There are two mistakes one can make along the road to truth...not going all the way, and not starting.
--Prince Gautama Siddharta
#ubuntuforums web interface
I want to second what all these guys are saying: According to the airsnort website, airsnort is outdated and no longer developed or maintained. It refers people to aircrack-ng, but that seems to be cracking software, not intrusion-detection software.
Here is my issue: System Monitor is showing a conspicuously high amount of data that has been sent over the network from my computer, and even after I restarted X, I noticed I was constantly uploading data at a few KB/s. I want to know who my computer is/has been communicating with and why, but I'm not sure how.

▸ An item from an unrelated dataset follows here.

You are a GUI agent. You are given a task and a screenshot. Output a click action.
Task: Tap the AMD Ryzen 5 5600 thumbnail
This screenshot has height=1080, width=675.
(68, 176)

After initially posting this, I've realized this is probably what OSSEC was made for, not Snort. Am I correct here?
If not, has Snort been updated to include wireless support, or is there another viable software package that does? I understand if Snort is not able to monitor every packet crossing over the wireless network, but I at least want to determine who my own computer is sending packets to. What's the best way to do this?

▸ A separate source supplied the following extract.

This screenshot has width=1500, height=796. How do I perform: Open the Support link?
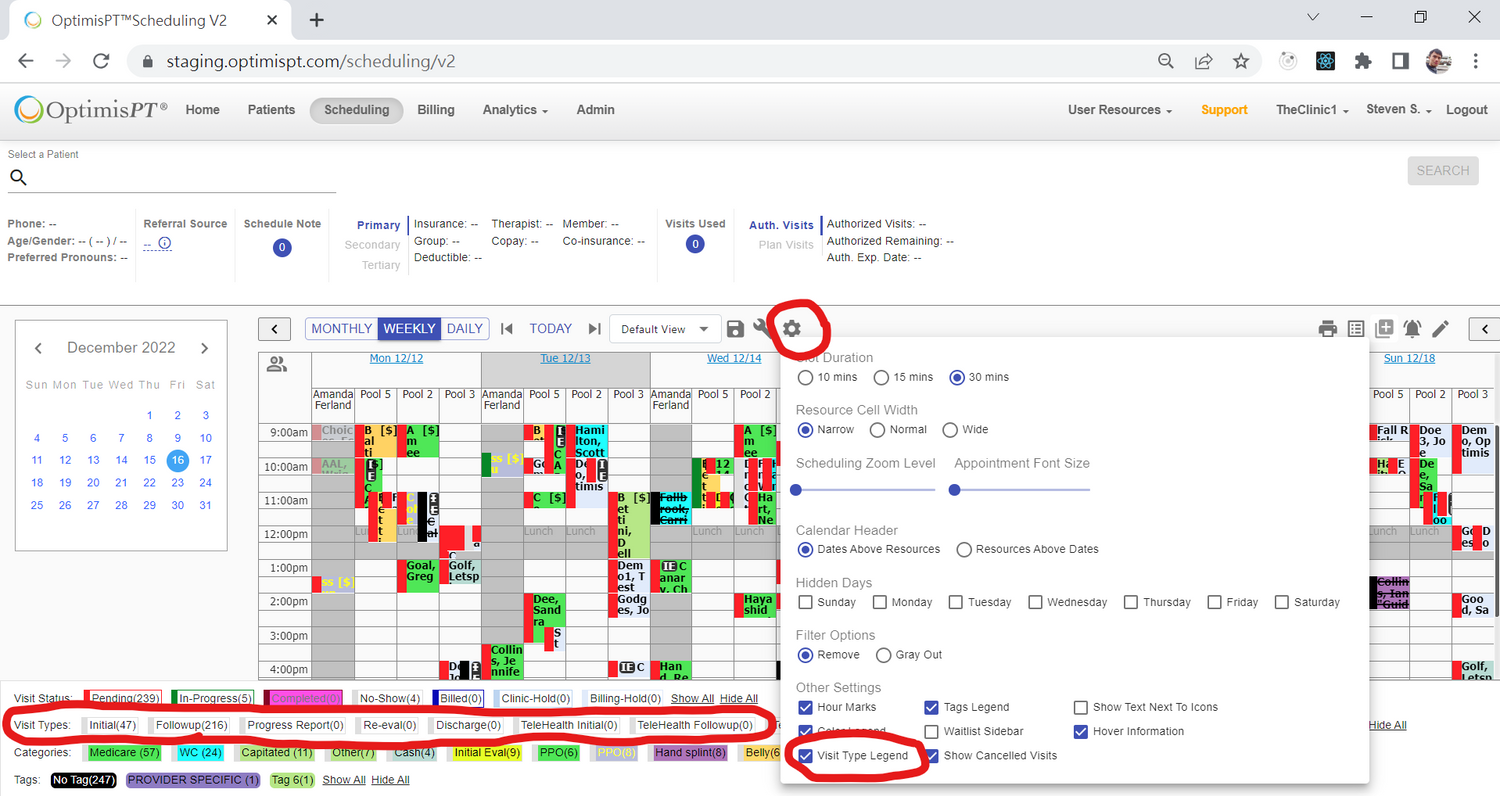[x=1224, y=110]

Last edited by UnrealMiniMe; August 21st, 2010 at 01:06 AM.
Greetings-
I am a newbie to Linux and security on a dual-boot AMD_x86 Gateway machine running Lucid Lynx, 2.6.32.24.
1. I installed ossec and used the install.sh script. My installation is agentless and ossec is running.
But maybe because I am a newbie I missed something such as ::
How would I know that anything is wrong unless I manually read the logs?
I read the installation instructions but beyond running install.sh I am not sure what to configure next, so that I get some sort of notification more frequently than 6 hours (the default time between ossec checks). I guess the instructions are okay if you already know how to do it. I 'm afraid I'll mess something up.
2. I downloaded airsnort from voxel.sourceforge.net to cover any possible network intrusion. Here's my dilemma::
I already have a LAMPP stack installed on my system in /opt. It has to be started manually when I want to use it. Should I still install another copy of Apache and MySQL? (I don't use the LAMPP stack on the network - no reason to. ) Will it affect anything on the LAMPP stack?
Thank-you in advance.
Regards-
I installed ossec as described in post #6, and the web interface in post #7. After doing this, I rebooted my computer, and as it was loading, an error message was displayed.
I googled the error message, and found only this forum post. On the post, the following command was suggested:There is a problem with the configuration server.
(/usr/bin/libgconf2-4/gconf-sanity-check-2 exited with status 256)
I entered the terminal, and logged in, by pressing ctrl+alt+f1. I assume that the fact i was able to do that means that it is a problem with gnome(?). However, the error message only started appearing after i installed ossec, and the web interface. At the terminal, I entered the above command, but it didn't resolve the problem.sudo chmod 755 /etc/gconf/gconf.xml.system
Any ideas? has anyone else had the same problem?
I intended to go ahead and try it out, using airsnort since i'm on a wireless connection. i went to the airsnort page, it says: "This software is old. It is no longer maintained or supported. Besides, there are much better tools out there. You really should be trying something like aircrack-ng."
Does anyone know if the original posts here are still applicable or are they outdated ?
thx
This is a popular setup. I think you will run into some issues related to difference in software packages and etc. I would suggest that you install one component at a time. There is other information online about this setup. Here is what I would suggest you do:
1- Install Snort first, and run it by itself and verify that you can view packet captures
2- See if you can store the traffic in the database
3- install the management interfaces. I think BASE is no longer used.
Keep in mind that I did this a couple of years ago, and the above steps are just to give you an idea of what I would suggest. My point is that I don't think you can do every step, and get the exact output stated. But overall the procedures rocked. I learned so much by doing this.
Good Luck
I've just installed AlienVault and can't start snort. I'm a newbie. Maybe you can provide some help.
This is the error i get: After everything seems to work fine.
server snort[26207]: FATAL ERROR: Failed to initialize dynamic engine: SF_SNORT_DETECTION_ENGINE version 1.16.18
AlienVault 4.1 , everything up to date.
thank in advance, and sorry for the near off-topic.
I'm not sure if Alienvault has a special way of setting things up for its version of Snort, but in my experience when they dynamic engine is being loaded it gives the actual path to the library which is typically somewhere in /usr/lib. The first place I'd check is in /etc/snort/snort.conf to see if there is a properly configured path to the dynamic engine.
This may be something better suited for Alienvault support forums, though.